Text block -

++++++

That book grew out of a Master’s thesis, funded by Bishop Patrick Walsh, which Sr Clare completed at the Jesuit  Fordham University in New York and was written “For Zoe and the invisible women who have shared their pain and  for those whose voices have not yet been heard.”

Deeply touched

Zoe – not her real name – is a woman of around 60 with whom Sr Clare still keeps in contact. She is still deeply touched by Zoe because of the unspeakable abuse she endured, because she helped her after meeting her at a retreat, and probably because she personifies the unknown number of women worldwide who have been grievously abused and forced or tricked into prostitution.

Sr Clare told Zoe’s story in a booklet. She was sexually assaulted by her stepfather between the age of three and 11 when he “lost interest in me” only to find “to my horror, he ‘employed’ me. He took me to clubs and bars and forced me to sell myself and it went on and on”.

Sr Clare says she befriended more than 100 female sex workers on the streets of Belfast who turned to prostitution out of financial hardship and the need to provide for their families.

“It was a privilege to be involved in this befriending outreach. Our approach was non-judgemental and to welcome, listen and reflect the compassionate face of Christ to those who told such pain-filled stories.”

She contributed to drawing attention to the issue by co-operating with a BBC Spotlight programme and doing other broadcast and print media in a measured and modest way.

After her ministry to the women on the streets came to an end with the closure of the Sussex Place convent her work entered a new phase as she and fellow sisters took to the international stage to highlight international sex trafficking.

She attended an important conference at the UN in New York of the Committee on the Elimination of Discrimination against Women and over a period of many years in the Noughties visited Brussels regularly to lobby MEPs in the European Parliament recalling in particular the support of such figures as Anna Záborská, Simon Coveney and John Hume. 

The internet

The arrival of the mobile phone and the internet took prostitution largely off the streets to hotels and apartments and sex trafficking has become one of the great evils of our times, says Sr Clare.

++++++

Available data -
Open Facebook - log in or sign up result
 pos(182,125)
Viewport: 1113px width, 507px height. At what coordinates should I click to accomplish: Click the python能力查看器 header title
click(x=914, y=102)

++++++

Problems to solve -
[a] Answer these questions about the article on Sr Clare:
(i) At which university did Sr Clare complete her Master's thesis?
(ii) How many female sex workers on the streets of Belfast does she say she befriended?
(iii) What brought her ministry to the women on the streets to an end?
[b] From the article on Sr Clare, extract word for word the passage that opens with the words containing "Sr Clare told" and closes with "for their families.".
Answer from the article about Sr Clare alone, without drawing on the listing.

Exercise solutions -
[a]
(i) The Jesuit Fordham University in New York.
(ii) More than 100.
(iii) The closure of the Sussex Place convent.

[b]
Sr Clare told Zoe’s story in a booklet. She was sexually assaulted by her stepfather between the age of three and 11 when he “lost interest in me” only to find “to my horror, he ‘employed’ me. He took me to clubs and bars and forced me to sell myself and it went on and on”.

Sr Clare says she befriended more than 100 female sex workers on the streets of Belfast who turned to prostitution out of financial hardship and the need to provide for their families.